In exchange, the Speaker would seek entitlement cuts. Which ones? That's unclear, which is part of the problem -- I've seen reports that Boehner expects, in exchange for his concessions, a change in Medicare's eligibility age and Social Security cuts in the form of a chained consumer price index, but the details have not been released publicly by either side.
I'll concede that for Boehner, this represents a subtle shift away from an inflexible, far-right line. After all, unlike the last fiscal offer, this one actually includes provisions Republicans don't like, which I suppose reflects a degree of progress.
But to call this approach "balanced" is absurd. Indeed, it's probably a good time for the political world to pause and appreciate what constitutes a concession -- and what doesn't.

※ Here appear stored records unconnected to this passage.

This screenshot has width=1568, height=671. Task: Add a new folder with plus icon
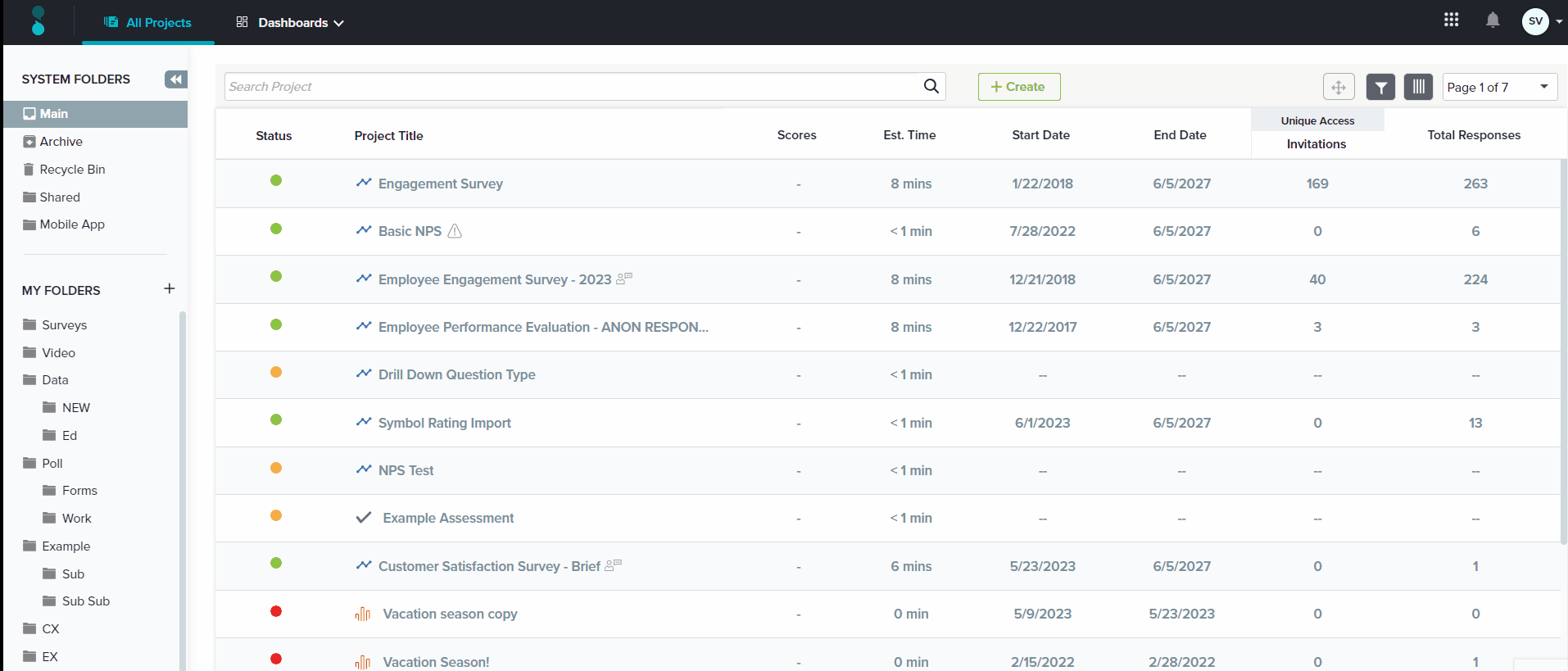click(170, 289)
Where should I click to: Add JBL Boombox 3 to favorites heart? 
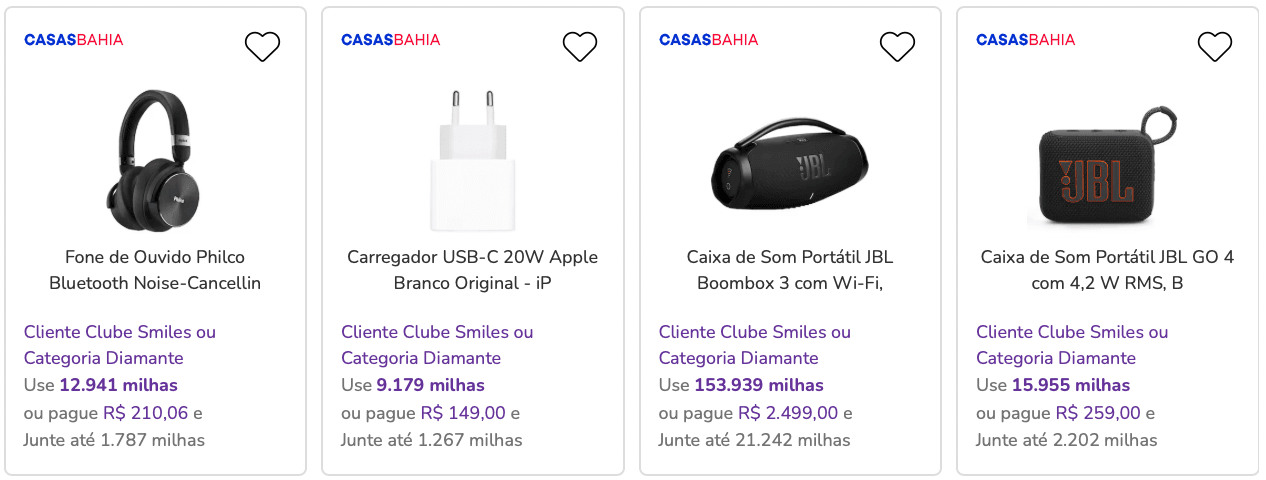[898, 46]
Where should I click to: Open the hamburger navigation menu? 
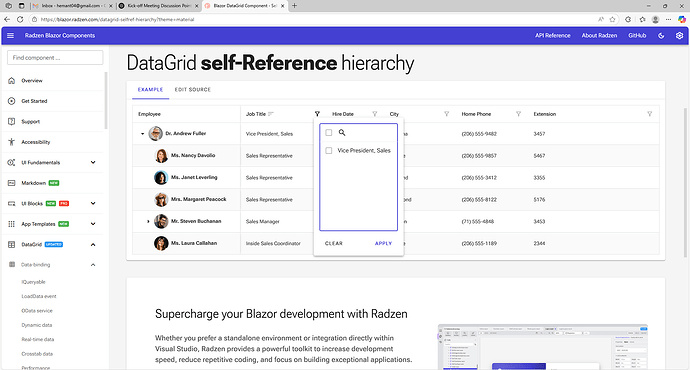[11, 36]
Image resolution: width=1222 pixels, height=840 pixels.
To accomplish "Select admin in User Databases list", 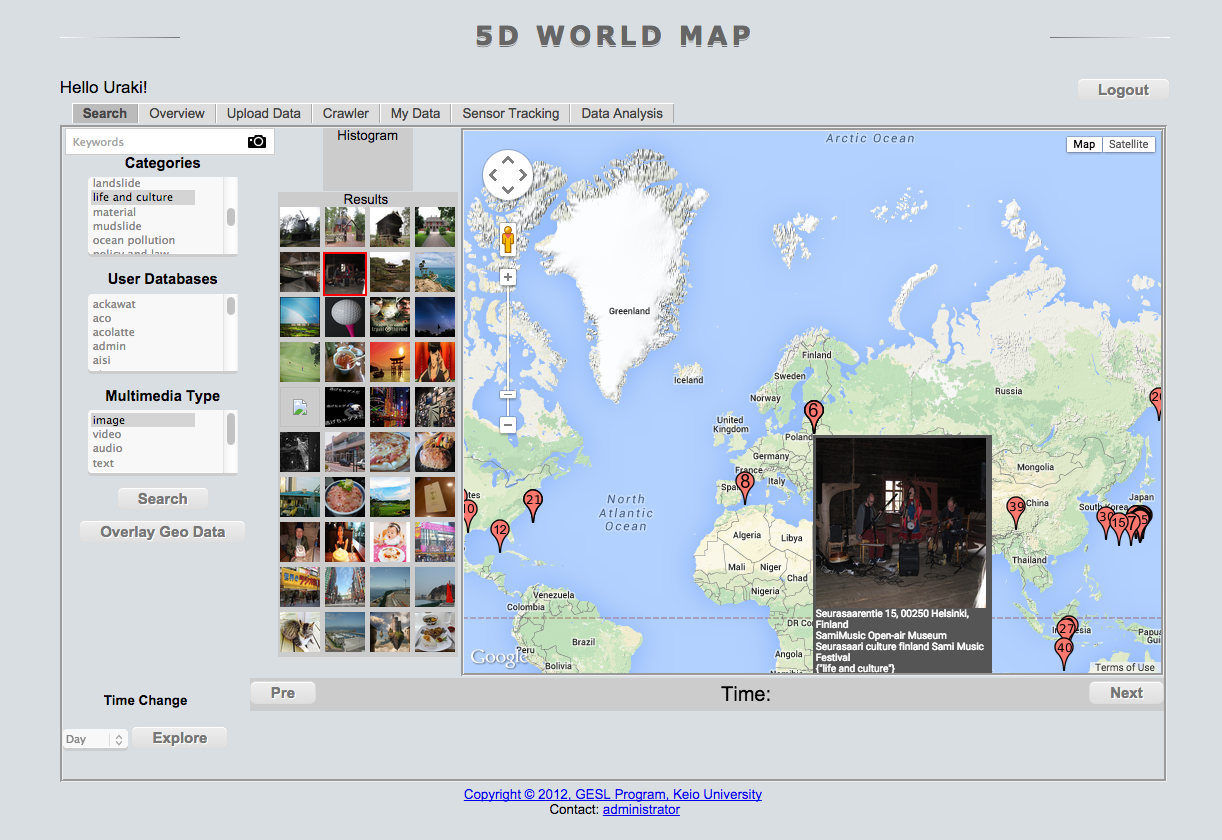I will (109, 346).
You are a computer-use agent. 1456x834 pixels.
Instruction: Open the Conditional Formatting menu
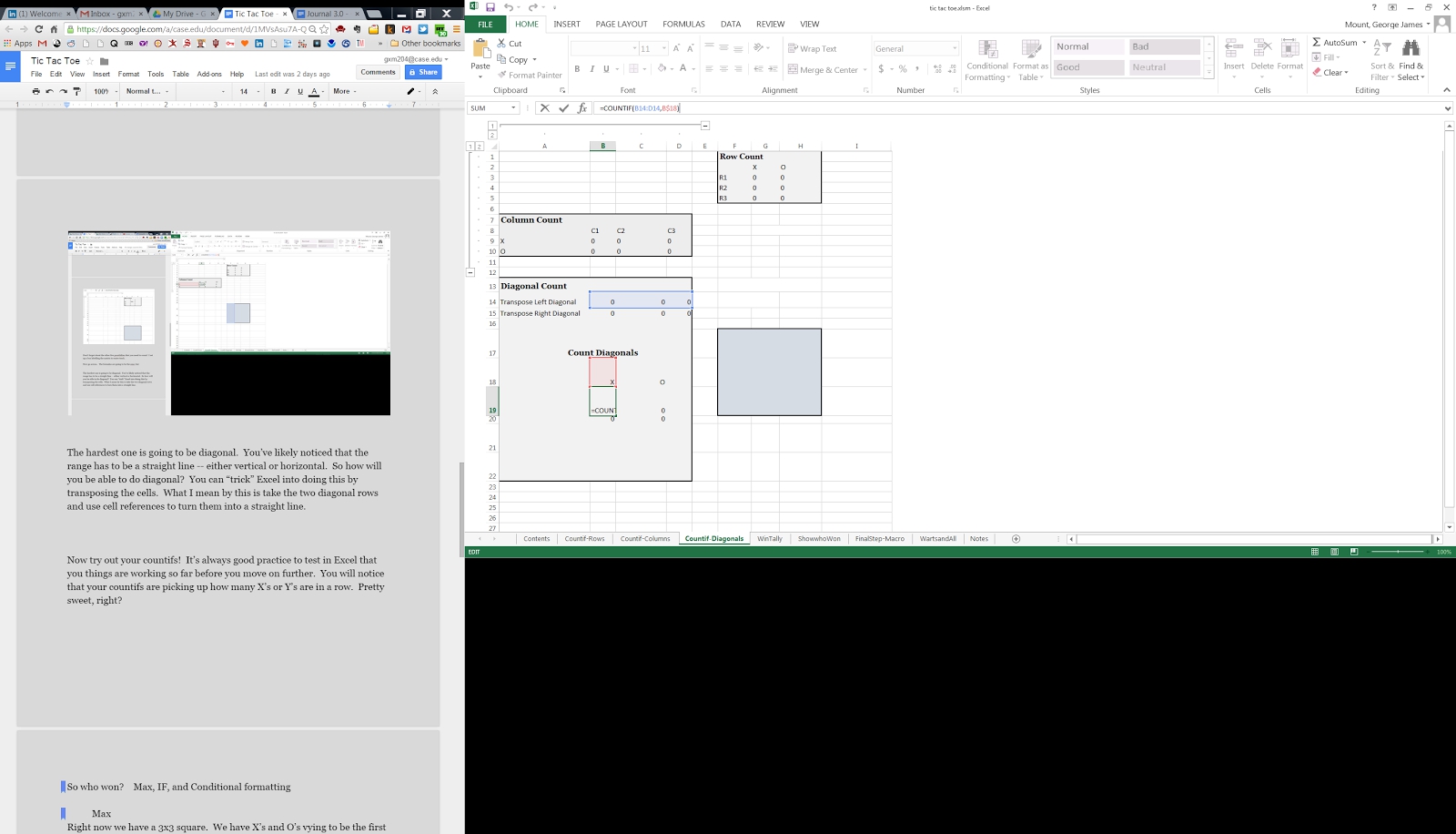pyautogui.click(x=987, y=60)
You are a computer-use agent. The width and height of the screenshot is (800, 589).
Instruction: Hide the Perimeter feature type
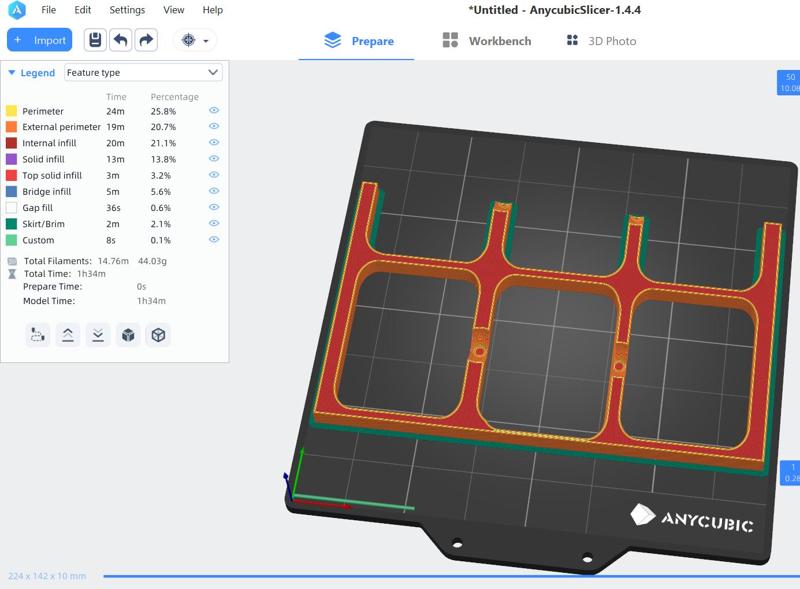214,110
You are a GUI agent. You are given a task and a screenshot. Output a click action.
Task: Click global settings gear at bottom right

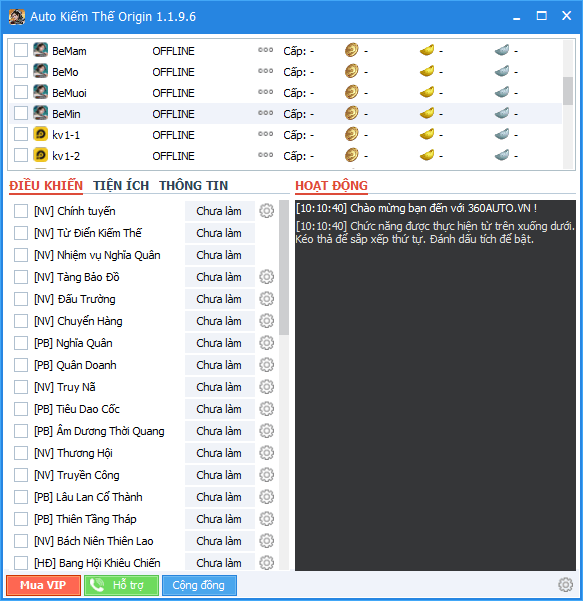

Under Boehner's new offer, top marginal tax rates for millionaires and billionaires would go up, presumably to Clinton-era levels. That's nice, but there are a couple of problems. For one thing, Obama's poised to get this anyway. For another, by exempting income up to $999,999, the Speaker's offer makes debt reduction that much more difficult -- and debt reduction is the ostensible point of this entire endeavor.
But what about a one-year extension in the debt ceiling? That's nice, too, but it's not a concession -- as Boehner knows, he's going to have to raise the limit anyway. It's not optional, unless he's serious about crashing the global economy on purpose. Folks have to stop thinking about debt-ceiling increases as congressional favors to the Obama administration. We're talking about paying for money that's already been spent by Congress, in order to protect the full faith and credit of the United States. A congressional leader offering to do what he knows he has to do isn't much of a compromise.
In other words, the new Republican offer is less ridiculous than the last one, but only marginally. The GOP is still offering Democrats policies they're poised to get anyway, in exchange for cuts to social-insurance programs that have not yet been explained or identified.